A day in the life of…PC Caroline Newsome, Wildlife Crime Officer

by Hannah Chillman

PC Newsome with her dogs, Harvey and Meg

PC Caroline Newsome’s love of animals goes back to the days she would go trout tickling as a child with her father, and regularly return home with injured and various other animals.

Caroline has been in the Police force for 20 years but has spent three years as a voluntary Wildlife Crime Officer for Holmfirth and Huddersfield. PC Newsome has not looked back since, as she loves the job she does. No two days are the same, as we find out about some of the things she gets up to whilst looking out for our local wildlife!

Raptor Persecution  I deal with Raptor persecution. This is what it’s called when things are done that put birds of prey in danger, such as poisoning, trapping, and snaring. Tackling this activity is one of six National Wildlife Crime Priorities, along with poaching and bat persecution, amongst others. I released a social media appeal not so long ago because we had some peregrine falcon eggs that had been stolen in the Holmfirth area. I also very recently had to collect the body of a buzzard, which will be x-rayed to ascertain the cause of death.

This little chick thrived after being found, then cared for by a local wildlife rescue

Injured Deer  There was a golfing party who were on the fairway when a deer came running onto the fairway with Lurcher-type dogs in pursuit of it. The golfers tried to intervene which caused the dogs to run away. The golfers calmed this poor deer down, and set it on its way back into the woods once they thought it was safe to do so. Unfortunately, the dogs were still around, and got hold of its neck and back, one of them bringing it down. Sadly the deer was mauled to death by these dogs. There is an ongoing investigation into this incident.

Badger setts  I do a lot of work alongside Kirklees Badger Protection Group. Badger protection is a busy one in the Kirklees area, as badgers are safeguarded under the Protection of Badgers Act.

I attend land where someone wants to build a housing estate, but badger setts are found. In this scenario, a developer commissions an ecological report, and local badger groups are consulted for information about setts in the area. If necessary the case then comes to me. I work alongside Kirklees’ Biodiversity Officer, and options are discussed. Sometimes, a development can accommodate the sett, such as an ongoing site in Almondbury whereby the developer is leaving a ‘wildlife corridor’ to allow the badgers to remain in their habitat whilst also still being able to access wooded land for foraging.
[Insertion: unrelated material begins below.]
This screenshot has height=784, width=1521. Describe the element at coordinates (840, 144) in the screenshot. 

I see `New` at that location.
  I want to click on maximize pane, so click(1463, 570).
If the sett has to be moved, the developer must apply for a license from Natural England to do so. Sometimes, artificial setts are created to rehome badgers. I also receive calls about badger setts that have been damaged or tampered with.

PC Newsome and a colleague respond to a call about a badger that had been hit by a car and was staggering in the road

Hare Coursing  We get calls reporting hare coursing, which is illegal in the UK under the Hunting Act 2004, which makes it an offence to hunt wild mammals with dogs. This involves a group of people who will find a field, and let the dogs off on it to catch a hare by sight, or to have a competition between the dogs on who can catch the hare first and kill it.

Traps and Snares   We get calls about traps and snares from the public. I always say with those things not to tamper with them yourselves. If you’re unsure of something, or if you think someone is setting up an illegal trap or a snare, ring us as we can then go out to check it. We find when people do ring and we go out we find a lot of these traps and snares have actually been set up legally. Free-running snares, which allow some ‘give’ and movement therefore not choking the animal, are legal to use, despite the controversy that surrounds them.

Working together Sometimes I join forces with the RSPCA, such as an operation about 18 months ago. There had been reports of a dog owner involved with potential badger-baiting. When I attended with the RSPCA, we discovered five Patterdale terriers with historic wounds consistent with badger-baiting. Deep wounds, bites and scratches, one dog even had half of its jaw missing. I see these cases through from start to finish. In this case, the dogs were removed from the owner, and he received a substantial fine and a community sentence.

To bring their offenders to justice, Caroline wants to be the voice for the animals that don’t have one. A role that is difficult at times because, for PC Newsome, it’s hard not to be emotional when such horrendous cruelty goes on to some of the wildlife. The eyes and ears of the public are invaluable in terms of reporting problems and highlighting concerns. If you need to report a crime in progress ring 999, or 101 for other enquiries or reports.